Surtout, ainsi que le souligne le rapport 2019 du groupe d'expert sur le SMIC 88 ( * ) , « les difficultés auxquelles la création d'une telle catégorie veut répondre peuvent être amplifiées par la création même de cette catégorie de travailleurs ». En effet, créer un tiers statut conduirait à substituer à une frontière aujourd'hui brouillée deux frontières qui ne seraient pas nécessairement plus nettes.

Certains de nos voisins européens se sont engagés dans la voie du tiers statut. Leur exemple tend à montrer d'une part qu'il existe un risque de précarisation pour certains travailleurs qui sont aujourd'hui salariés et d'autre part que l'existence d'un tel statut ne résout pas nécessairement la question du statut des travailleurs de plateformes.

b) L'idée d'un salariat autonome ne peut être retenue

Il a pu être proposé de créer un statut de salarié « autonome », libre de choisir ses périodes de travail 89 ( * ) et rémunéré sur une base horaire.

On peut comprendre l'intérêt que pourrait trouver un travailleur dans un statut lui permettant de ne travailler que si et quand il le souhaite, tout en bénéficiant des avantages du salariat.

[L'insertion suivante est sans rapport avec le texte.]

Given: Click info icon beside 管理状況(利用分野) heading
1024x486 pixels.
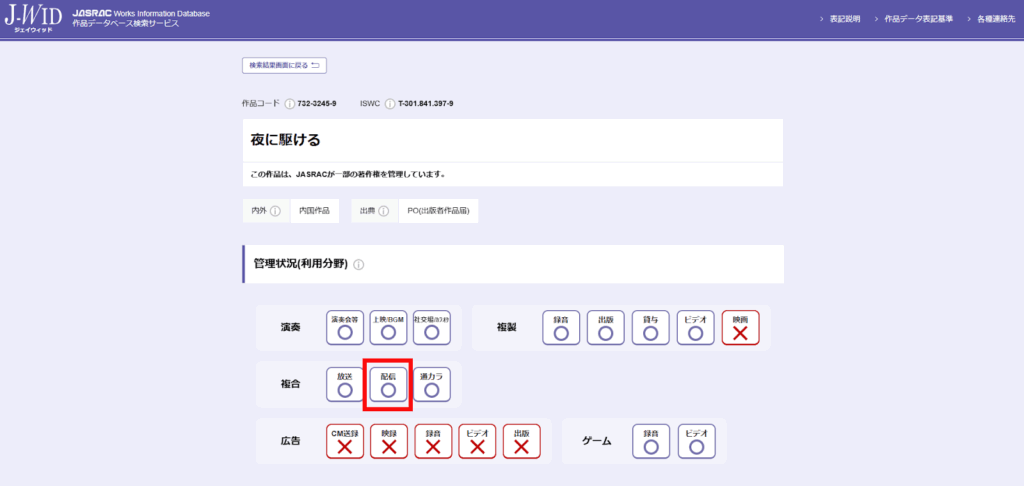Looking at the screenshot, I should (359, 265).
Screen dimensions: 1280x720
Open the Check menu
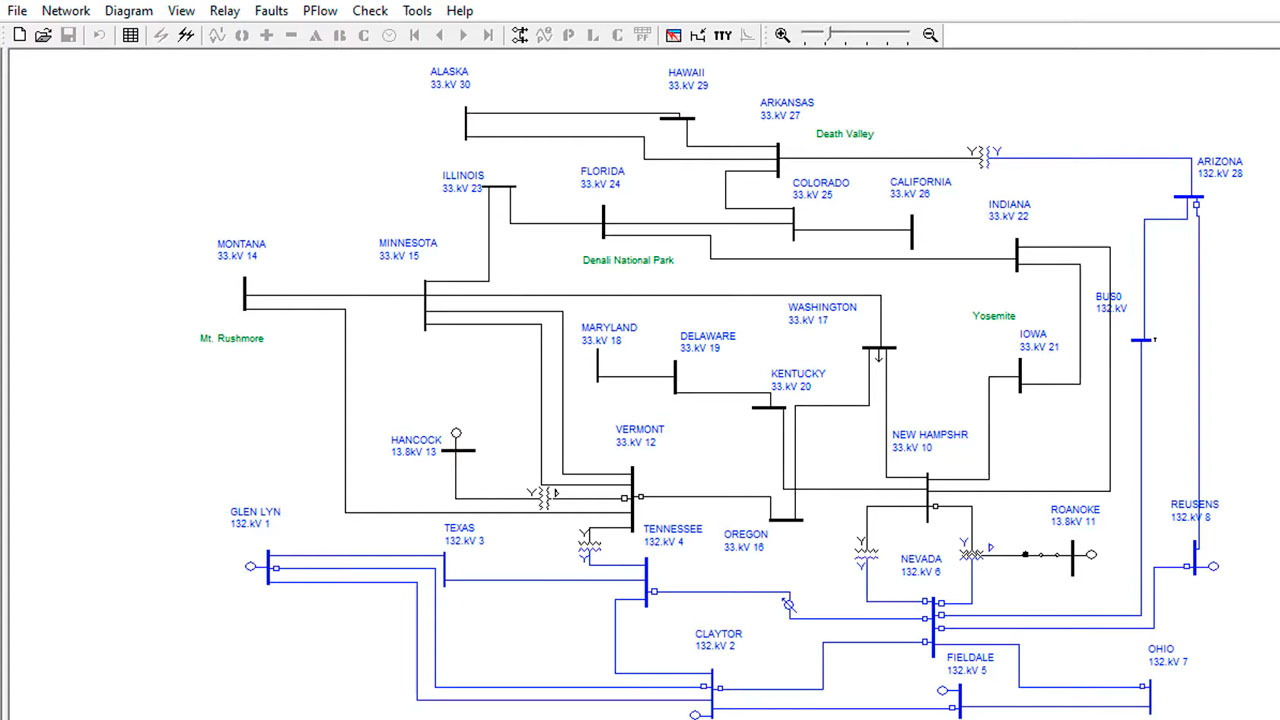coord(370,11)
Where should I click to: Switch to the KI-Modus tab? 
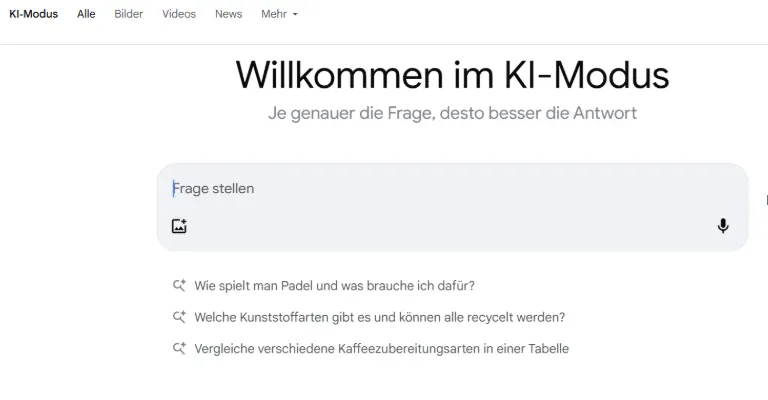[33, 14]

En revanche, la gestion de salariés à éclipses choisissant eux-mêmes les horaires pendant lesquels ils sont rémunérés, indépendamment de la demande et du travail effectué, semblerait particulièrement délicate pour une entreprise.

Au demeurant, il est probable que, pour un coût du travail équivalent, les entreprises auraient tendance à conclure des contrats classiques, à durée déterminée ou non, leur permettant de disposer d'un pouvoir de direction sur leurs salariés.

3. Étendre aux travailleurs indépendants des protections liées au statut de salarié

Plutôt que de définir la responsabilité sociale des plateformes, il pourrait être pertinent de définir, au sein de la septième partie du code du travail, un socle de dispositions applicables, sous réserve d'adaptations, aux travailleurs des plateformes. Cette orientation est cohérente avec la logique de portabilité des droits sociaux illustrée par la création du compte personnel d'activité (CPA) 90 ( * ) , au sein duquel est contenu le compte personnel de formation (CPF), désormais ouvert aux travailleurs des plateformes.

a) La difficulté d'imposer une rémunération minimale

Il est parfois proposé d'imposer aux plateformes de garantir une rémunération horaire minimale aux travailleurs qui utilisent leurs services.

Toutefois, ainsi que le souligne le rapport 2019 du groupe d'experts sur le SMIC, « si l'instauration de rémunérations minimales pour certains indépendants très subordonnés économiquement semble légitime, elle présente aussi certains risques et de nombreuses difficultés » 91 ( * ) .

Premièrement, elle suppose de définir le temps de travail.

Retenir le temps de connexion ne peut être une approche satisfaisante dans le cas de chauffeurs ou de livreurs pouvant être connectés simultanément à plusieurs applications et libres d'accepter ou non une course ou une commande. Pour d'autres travailleurs, notamment les utilisateurs de plateformes de placement ou de jobbing , ce critère n'aurait pas de sens.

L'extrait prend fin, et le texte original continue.